Aanleiding
Er is een verzoek ingediend voor het verkrijgen van zekerheid vooraf ten aanzien van de vraag of sprake is van inhoudingsplicht voor de Dividendbelasting.
Feiten
X is een vennootschap opgericht naar het recht van Nederland en feitelijk in Nederland gevestigd. X staat aan het hoofd van een internationaal concern, actief in de industriële sector. X houdt deelnemingen in zowel Nederland als het buitenland. De aandelen van X worden gehouden door een aantal buitenlandse aandeelhouders. Het verzoek is ingetrokken.
Rechtskader
Het verzoek voor het verkrijgen van zekerheid vooraf ziet op de toepassing van de inhoudingsvrijstelling als bedoeld in artikel 4, tweede lid en verder van de Wet op de Dividendbelasting 1965 (Wet DB). Relevant is hierbij het besluit van de Staatssecretaris van 19 juni 2019, nr. 2019/13003, Stcrt. 2019, nr. 35519, waarin de kaders voor het verkrijgen van zekerheid vooraf zijn gegeven met betrekking tot rulings met een internationaal karakter.
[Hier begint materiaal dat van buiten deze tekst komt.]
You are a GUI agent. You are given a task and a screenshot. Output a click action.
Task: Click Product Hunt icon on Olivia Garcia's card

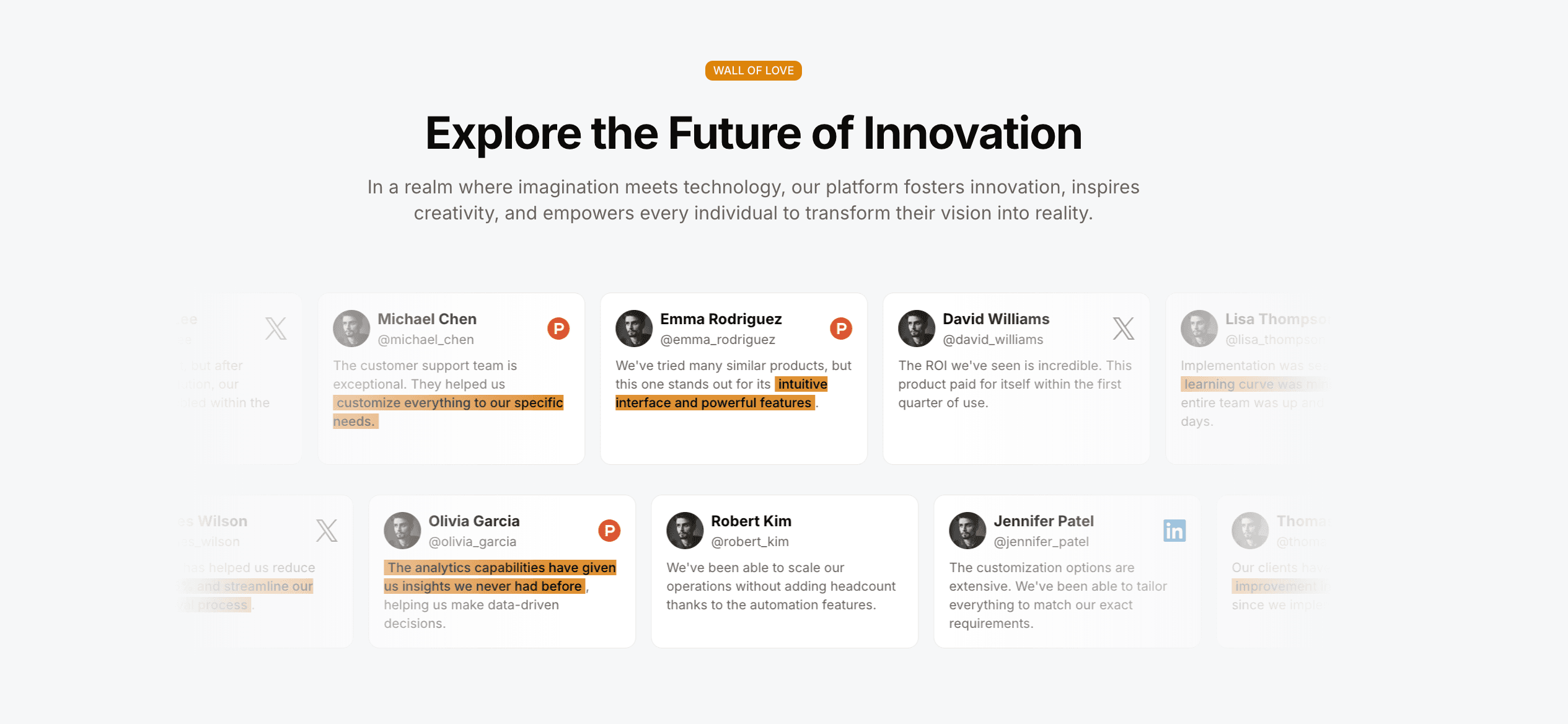[609, 531]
Tevens is van belang de Regeling laagbelastende staten en niet-coöperatieve rechtsgebieden voor belastingdoeleinden van de Staatssecretaris van 31 december 2018, nr. DB 2018/216528, Stcrt. 2018, 72064, zoals die is gewijzigd bij artikel VII van de Regeling van de Staatssecretaris van 18 december 2019, nr. 2019-0000199975, Stcrt. 2019, 69810.
Overwegingen
Het verzoek om zekerheid vooraf is ingetrokken voordat kon worden toegekomen aan de beoordeling of werd voldaan aan de voorwaarden uit het besluit van 19 juni 2019 (nummer 2019/13003). Een inhoudelijke analyse is daardoor achterwege gebleven.
Conclusie
Er is geen vaststellingsovereenkomst tot stand gekomen omdat het verzoek is ingetrokken.